Strangeloop's study uses a speed-testing tool called WebPagetest developed by Patrick Meenan, who started it at AOL but who now works for Google. That test adds delays called latency to round-trip communications to better simulate how ordinary people several steps removed from a Web site see it, Bixby said.

"Most tests are run out of a huge data center with absolutely no latency and with bandwidth that is outrageous," Bixby said. "These test machines in data centers are next to the content delivery machines. They're just sending bits across a cage." That typically hides problems that real-world users have.

Latency matters a lot, in particular because it's a problem that compounds as a Web browser has to make multiple network connections to Web servers to request new elements. There are lot of tricks to reduce the number of requests a browser must make, but the Strangeloop study shows the complexity of Web pages is increasing at the same time as economization measures and browser speed are improving.

"Pages continue to get bigger and continue to have more requests," Bixby said. "In some ways we're losing the battle--or maybe it's a stalemate. We're not getting much better."

Although the first time viewing a page got faster, repeat views slowed down.
Although the first time viewing a page got faster, repeat views slowed down.
Strangeloop

Well, maybe not losing that badly. Overall, the study found the top 2,000 retail Web sites load about 10 percent faster than a year earlier. And though the top 100 of those are slower on average--10.36 seconds compared to 10.00 for the overall group--they're benefiting from some optimization, Strangeloop said. That's because the top 100 sites on average make 98 requests for resources such as images or JavaScript libraries, compared to 77 for the overall group.
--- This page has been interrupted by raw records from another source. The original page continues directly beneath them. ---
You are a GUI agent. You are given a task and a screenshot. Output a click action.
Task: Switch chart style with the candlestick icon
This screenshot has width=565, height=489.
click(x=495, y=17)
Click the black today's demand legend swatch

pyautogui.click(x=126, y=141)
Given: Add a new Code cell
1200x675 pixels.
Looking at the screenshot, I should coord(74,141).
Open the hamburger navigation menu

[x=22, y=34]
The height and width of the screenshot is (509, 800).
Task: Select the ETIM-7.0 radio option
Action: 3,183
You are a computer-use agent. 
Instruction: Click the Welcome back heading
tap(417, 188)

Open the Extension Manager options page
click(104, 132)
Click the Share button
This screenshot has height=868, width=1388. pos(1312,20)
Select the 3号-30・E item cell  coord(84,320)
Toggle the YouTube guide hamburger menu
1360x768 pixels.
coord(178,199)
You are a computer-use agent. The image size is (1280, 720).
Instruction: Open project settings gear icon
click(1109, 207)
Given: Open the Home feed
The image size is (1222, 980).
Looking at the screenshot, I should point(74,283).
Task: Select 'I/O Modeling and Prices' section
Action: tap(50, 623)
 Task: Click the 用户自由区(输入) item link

Another step backward came in how long a repeat view of a Web page took. Returning to a Web site should go faster, since browsers cache resources on computers for faster retrieval later, but repeat views actually slowed. In last year's study, a repeat view took on average 5.10 seconds, but this year, it was 6.20 seconds.

One more finding concerned browsers. Here, Microsoft's IE9 edged out Google's Chrome, Firefox's Mozilla, and IE7 to win the speed crown. On average, IE9 took 7.12 seconds to load the pages compared to 7.15 seconds for Firefox 7, 7.5 seconds for Chrome, and 10 seconds for IE7.

"Microsoft has started to catch up," Bixby said. "More than catch up--IE9 is equal and in some tests surpass some of these other browsers."